2020-12-18T20:43:54.181Z


Fishing nets and accumulated pollution in the largest body of inland water in the world, with large resources of oil and gas, are reducing the population of these mammals


The Russian authorities are investigating the death of more than 300 seals of a protected species in the Caspian Sea.

The corpses of the mammals, among which there were pregnant females, have been located since December 7 on the coasts of the Russian region of Dagestan.

Abundant fishing nets and contamination of the waters of the world's largest inland water surface, which borders five Eurasian countries, are depleting the Caspian seal population.

The population of this mammal, the only one in these waters, has decreased by up to 90% in a century;

Fewer than 70,000 Caspian seals remain, declared endangered in 2017 by more than a hundred countries.

The commercial hunting era of Soviet times is over, but these marine mammals remain under threat.

Specialists warn that if measures are not taken, the situation of this species (

Pusa caspica)

will be critical.

What happened off the coast of Dagestan is the latest in a series of ecological disasters in Russia, where hundreds of dead fish were detected a few weeks ago on the beaches of the Kamchatka Peninsula, in the Russian Far East.
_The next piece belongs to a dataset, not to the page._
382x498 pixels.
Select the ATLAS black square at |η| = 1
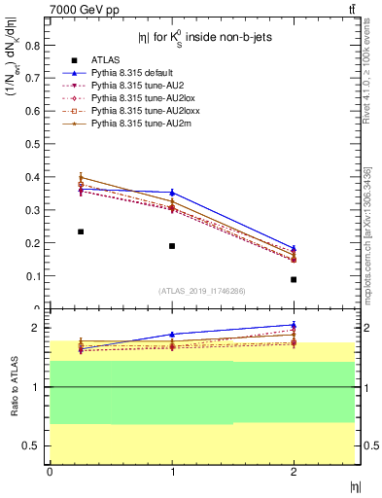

A team of experts has traveled from Moscow to Dagestan and is already analyzing the area between Majashkala, the capital, and the mouth of the Sulak River, the area where most of the carcasses of marine mammals have been located.

One of the main hypotheses is that the seals were trapped by the fishing nets installed, and sometimes abandoned, in the sea, points out Dmitri Glazov, of the Severtsov Institute of Ecology and Evolution of the Russian Academy of Sciences, which leads a specialized monitoring project of this species.

The Beluga sturgeon, very famous for caviar, also lives in the Caspian.

“In this period of active migration, the Caspian seals go north to give birth in large groups that become entangled in the nets and cannot come to the surface to breathe.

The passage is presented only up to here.